There are [also] thorny theological questions involved. Theologians have traditionally considered deacons, along with priests and bishops, as occupying three grades on a single continuum.

“The Second Vatican Council treats holy orders this way,” said Father Thomas Weinandy, OFM Cap., a member of the International Theological Commission. “It’s difficult to see how you can ordain women as deacons if you can’t also ordain them as priests — unless you decide that the ordination of a male deacon is not a sacramental action.”

The hierarchy’s foremost expert on the permanent diaconate, Bishop W. Shawn McKnight of Jefferson City, Missouri, agreed. “Right now there are significant theological obstacles that haven’t been addressed,” he told Angelus News.

“The proposal [to ordain women as deacons] calls the unity of holy orders into question. Are bishop, priest, and deacon essentially related and continuous grades? Or is the diaconate something else entirely?”
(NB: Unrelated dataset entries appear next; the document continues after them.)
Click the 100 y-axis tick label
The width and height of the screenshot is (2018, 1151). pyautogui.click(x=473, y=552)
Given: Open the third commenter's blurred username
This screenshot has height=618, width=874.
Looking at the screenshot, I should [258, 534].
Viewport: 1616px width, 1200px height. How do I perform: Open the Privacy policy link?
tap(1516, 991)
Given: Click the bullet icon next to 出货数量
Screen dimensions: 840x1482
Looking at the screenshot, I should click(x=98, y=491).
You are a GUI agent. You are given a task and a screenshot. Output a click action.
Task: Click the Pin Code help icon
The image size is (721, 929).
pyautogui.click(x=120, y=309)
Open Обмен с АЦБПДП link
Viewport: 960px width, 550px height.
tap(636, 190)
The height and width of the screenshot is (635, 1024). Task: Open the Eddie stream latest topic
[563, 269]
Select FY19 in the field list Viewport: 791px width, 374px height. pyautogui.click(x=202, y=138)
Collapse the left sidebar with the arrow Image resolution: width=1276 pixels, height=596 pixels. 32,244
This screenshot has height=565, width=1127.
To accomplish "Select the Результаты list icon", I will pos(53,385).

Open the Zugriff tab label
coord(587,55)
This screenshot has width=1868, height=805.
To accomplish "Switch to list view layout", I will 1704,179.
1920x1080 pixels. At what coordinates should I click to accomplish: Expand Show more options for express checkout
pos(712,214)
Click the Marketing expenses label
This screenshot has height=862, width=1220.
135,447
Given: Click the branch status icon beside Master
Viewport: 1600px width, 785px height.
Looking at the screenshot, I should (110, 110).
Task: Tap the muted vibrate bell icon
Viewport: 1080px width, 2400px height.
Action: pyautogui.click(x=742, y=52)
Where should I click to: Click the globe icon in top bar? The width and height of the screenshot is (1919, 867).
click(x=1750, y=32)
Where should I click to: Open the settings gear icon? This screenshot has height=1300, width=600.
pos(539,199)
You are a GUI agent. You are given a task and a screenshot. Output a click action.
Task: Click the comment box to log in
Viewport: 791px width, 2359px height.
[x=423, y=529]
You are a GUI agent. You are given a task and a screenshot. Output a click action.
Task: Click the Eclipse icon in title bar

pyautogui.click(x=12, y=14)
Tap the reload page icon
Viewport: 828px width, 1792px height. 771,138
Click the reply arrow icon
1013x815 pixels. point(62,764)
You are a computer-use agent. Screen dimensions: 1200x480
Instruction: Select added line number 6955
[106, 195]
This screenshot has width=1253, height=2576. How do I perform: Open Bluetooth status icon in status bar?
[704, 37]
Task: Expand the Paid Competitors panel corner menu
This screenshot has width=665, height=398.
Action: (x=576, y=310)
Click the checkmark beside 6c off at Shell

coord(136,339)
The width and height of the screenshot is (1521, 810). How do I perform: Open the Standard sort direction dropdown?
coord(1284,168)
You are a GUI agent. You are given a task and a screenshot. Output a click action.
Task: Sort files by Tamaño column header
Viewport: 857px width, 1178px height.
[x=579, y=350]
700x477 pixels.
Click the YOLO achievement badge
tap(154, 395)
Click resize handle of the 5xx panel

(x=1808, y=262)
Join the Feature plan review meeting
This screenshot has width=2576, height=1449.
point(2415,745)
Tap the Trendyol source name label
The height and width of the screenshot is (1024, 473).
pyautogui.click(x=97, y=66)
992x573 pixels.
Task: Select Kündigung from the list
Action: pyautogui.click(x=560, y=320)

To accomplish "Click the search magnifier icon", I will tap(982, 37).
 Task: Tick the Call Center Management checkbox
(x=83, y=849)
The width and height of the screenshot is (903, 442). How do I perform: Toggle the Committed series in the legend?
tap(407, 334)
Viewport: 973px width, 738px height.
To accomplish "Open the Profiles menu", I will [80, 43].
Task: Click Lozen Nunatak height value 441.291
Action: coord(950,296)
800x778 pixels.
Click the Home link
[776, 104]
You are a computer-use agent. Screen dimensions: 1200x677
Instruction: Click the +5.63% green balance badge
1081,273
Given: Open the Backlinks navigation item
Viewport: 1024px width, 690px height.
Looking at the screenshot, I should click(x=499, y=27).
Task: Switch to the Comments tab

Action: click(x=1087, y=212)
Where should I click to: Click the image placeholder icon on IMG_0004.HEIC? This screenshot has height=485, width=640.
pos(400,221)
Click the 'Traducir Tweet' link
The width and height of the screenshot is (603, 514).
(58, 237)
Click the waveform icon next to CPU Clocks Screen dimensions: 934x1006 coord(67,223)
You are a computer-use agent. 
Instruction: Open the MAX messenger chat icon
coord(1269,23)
McKnight observed: “What we have not established is whether there were ordained female deacons in the early Church — not just in one place, but in the whole Church — and whether ‘deacon’ meant for them what we mean by the word today.” McKnight is the author of “Understanding the Diaconate: Historical, Theological, and Sociological Foundations” (Catholic University of America Press, 2018).

For Weinandy, the answer is to be found in history, but not ancient history. “We can tell the meaning of past actions by the actions that came later,” he told Angelus News. “It seems to me that, if the early Church was actually ordaining women deacons, the practice would have continued. As it is, the role ceased when the need ceased.”

McKnight acknowledged, however, that the Church may need a role today like the role played by deaconesses in the past. “Whatever the status was for women called ‘deacons’ in the early Church, there may be a need for such a role today — to provide a more effective bridge between the shepherds and the flock.”